Text extract ▸

========================

# Advice About Composite/S-Video-to-Component Converters



## Tabby2 (Jul 28, 2008)

Folks -- This is my first post, so, please be gentle with me! :gulp:

I recently upgraded my 1990s-vintage analogue home theater system to digital, including a 1080p HDTV -- what a difference! I also am one of the last C-Band satellite subscribers (big ugly dish, West Virginia Wildflower, etc). Most of us use Motorola DSR-922 digital receivers. The output of the DSR-922 is either s-video or composite video. Surprisingly, there is a digital audio fiber optic output, but no component video output.

My new receiver is an Onkyo TX-SR607, which is an incredible piece of hardware! It has component and composite inputs, but no S-video input. So, for the moment, I am stuck with the composite video input.

While surfing, I did find a converter: http: (no www)//ep.yimg.com/ca/I/videoware_2096_13970298, which, on paper, appears to be able to do the job.

Since this converter costs $160, I thought I would ask the experts if the increase in picture quality is worth the cost?

Thanks for your help!


----------



## Darius2010 (Dec 29, 2008)

Tabby2 said:


> Folks -- This is my first post, so, please be gentle with me! :gulp:
> 
> I recently upgraded my 1990s-vintage analogue home theater system to digital, including a 1080p HDTV -- what a difference! I also am one of the last C-Band satellite subscribers (big ugly dish, West Virginia Wildflower, etc). Most of us use Motorola DSR-922 digital receivers. The output of the DSR-922 is either s-video or composite video. Surprisingly, there is a digital audio fiber optic output, but no component video output.
> 
> ...


Welcome to HTS, Hmmm.... there are a couple issues here but to answer your question, no, the cost is way to high and the picture quality will never match that of a pure digital connection from a digital source. If after receiving a few replies here, you decide to go with a converter, here is one for $60: http://www.mcmelectronics.com/product/33-10720&CAWELAID=293709404

Have you tried contacting your satellite provider and asking for a newer box or an HD DVR? It may cost an extra $10 a month but that's how you will truly get the most out of your new TV and receiver. 

Darius

//


----------



## Tabby2 (Jul 28, 2008)

Darius -- thanks for your advice! The $60 box does look interesting. In answer to your other question, The Motorola DSR-922 C-Band satellite receiver I'm using is the last one Motorola will make, so I'm basically stuck with it until it dies or until the last of the C-Band subscription providers finally throws in the towel. We already have Verizon FiOS for broadband and telephone, so I know there's FiOS TV in our future someday.


----------



## Toby Jack (Feb 5, 2010)

Yeah, definitely go with the new box. Your signal is only as strong as the weakest link, which would be composite. Welcome to the digital age by the way!


----------



## dfeller (Sep 30, 2009)

Svideo is basically the same as composite except the luminance and chrominance are seperated in s-video. The receiver will be upconverting/upscaling the signal to match whatever your output is (component or HDMI) and depending on the model might actually do some line doubling and/or interpolation, but composite and s-video have the exact same "resolution". That said, having the Y and C seperate in the S-Video usually results in a slightly better picture since some clarity is lost in the process of creating composite. 
Is it worth going to component first to preserve seperation? maybe - depends on how good each signal (S-Video or composite) are coming out of the C-Band. A good way to play with it is with a TV that has both svideo and composite - plug both in and switch back and forth a few times - see if you can even tell a difference between the two. Some devices put out a good composite signal.

Also something to consider - converting to component requires a fairly complicated color space conversion - the $60 adapter is unlikely to have as good of a converter as your new Onkyo - i.e. you might actually get a better signal going composite into the onkyo than converting s-video with a cheaper processor and going in component - sounds to me like pot luck. I've been burned in similar situations many times.

DF


----------



## lcaillo (May 2, 2006)

S-video is pretty much irrelevant unless the source has separate chroma and luma to start with, which is mostly found in VCRs. If it is composite and you don't have a very good comb filter to separate them, you may be better off with composite. It really depends on where you have the best filter, sort of like scaling resolutions.


----------

========================

Listed records ▸

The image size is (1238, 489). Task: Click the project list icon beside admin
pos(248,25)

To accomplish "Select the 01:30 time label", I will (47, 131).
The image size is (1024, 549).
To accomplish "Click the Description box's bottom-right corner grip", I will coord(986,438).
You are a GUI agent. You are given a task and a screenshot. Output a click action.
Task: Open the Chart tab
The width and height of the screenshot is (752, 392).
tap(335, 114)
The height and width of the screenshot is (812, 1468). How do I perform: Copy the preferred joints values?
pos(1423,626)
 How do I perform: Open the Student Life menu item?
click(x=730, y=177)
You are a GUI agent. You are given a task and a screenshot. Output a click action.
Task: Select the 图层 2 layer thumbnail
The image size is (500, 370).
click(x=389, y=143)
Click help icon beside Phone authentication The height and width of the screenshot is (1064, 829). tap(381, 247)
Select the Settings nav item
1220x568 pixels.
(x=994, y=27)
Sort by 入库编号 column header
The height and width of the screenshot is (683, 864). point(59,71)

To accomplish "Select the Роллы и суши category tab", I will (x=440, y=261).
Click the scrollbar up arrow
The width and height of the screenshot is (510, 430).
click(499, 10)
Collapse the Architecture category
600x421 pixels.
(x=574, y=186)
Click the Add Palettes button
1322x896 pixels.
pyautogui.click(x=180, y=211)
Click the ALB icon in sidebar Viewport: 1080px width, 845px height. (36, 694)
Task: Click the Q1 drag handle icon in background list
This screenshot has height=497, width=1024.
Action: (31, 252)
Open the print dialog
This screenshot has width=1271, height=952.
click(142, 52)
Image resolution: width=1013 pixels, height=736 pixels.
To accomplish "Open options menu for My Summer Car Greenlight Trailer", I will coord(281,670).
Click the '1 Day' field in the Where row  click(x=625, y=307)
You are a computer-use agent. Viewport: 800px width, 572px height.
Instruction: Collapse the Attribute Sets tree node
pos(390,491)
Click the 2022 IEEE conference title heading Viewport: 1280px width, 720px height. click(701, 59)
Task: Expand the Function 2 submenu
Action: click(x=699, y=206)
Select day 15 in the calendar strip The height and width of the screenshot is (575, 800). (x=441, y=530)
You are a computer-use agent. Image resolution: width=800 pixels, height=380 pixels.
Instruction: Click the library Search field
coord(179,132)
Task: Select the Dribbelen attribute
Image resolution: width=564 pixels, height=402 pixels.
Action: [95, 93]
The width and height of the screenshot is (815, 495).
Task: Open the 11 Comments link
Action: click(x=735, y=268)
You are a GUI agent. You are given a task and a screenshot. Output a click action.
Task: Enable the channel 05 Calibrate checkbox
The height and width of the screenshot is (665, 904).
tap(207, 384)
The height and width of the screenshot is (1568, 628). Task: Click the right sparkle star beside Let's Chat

========================

Problem set ▸
a. In the converter thread, which kind of video output does the Motorola DSR-922 receiver lack?
b. From the converter thread, reproduce word for word the passage between "While surfing, I" and "(Dec 29, 2008)", inclusive.

Solved problems ▸
a. It has no component video output.

b.
While surfing, I did find a converter: http: (no www)//ep.yimg.com/ca/I/videoware_2096_13970298, which, on paper, appears to be able to do the job.

Since this converter costs $160, I thought I would ask the experts if the increase in picture quality is worth the cost?

Thanks for your help!


----------



## Darius2010 (Dec 29, 2008)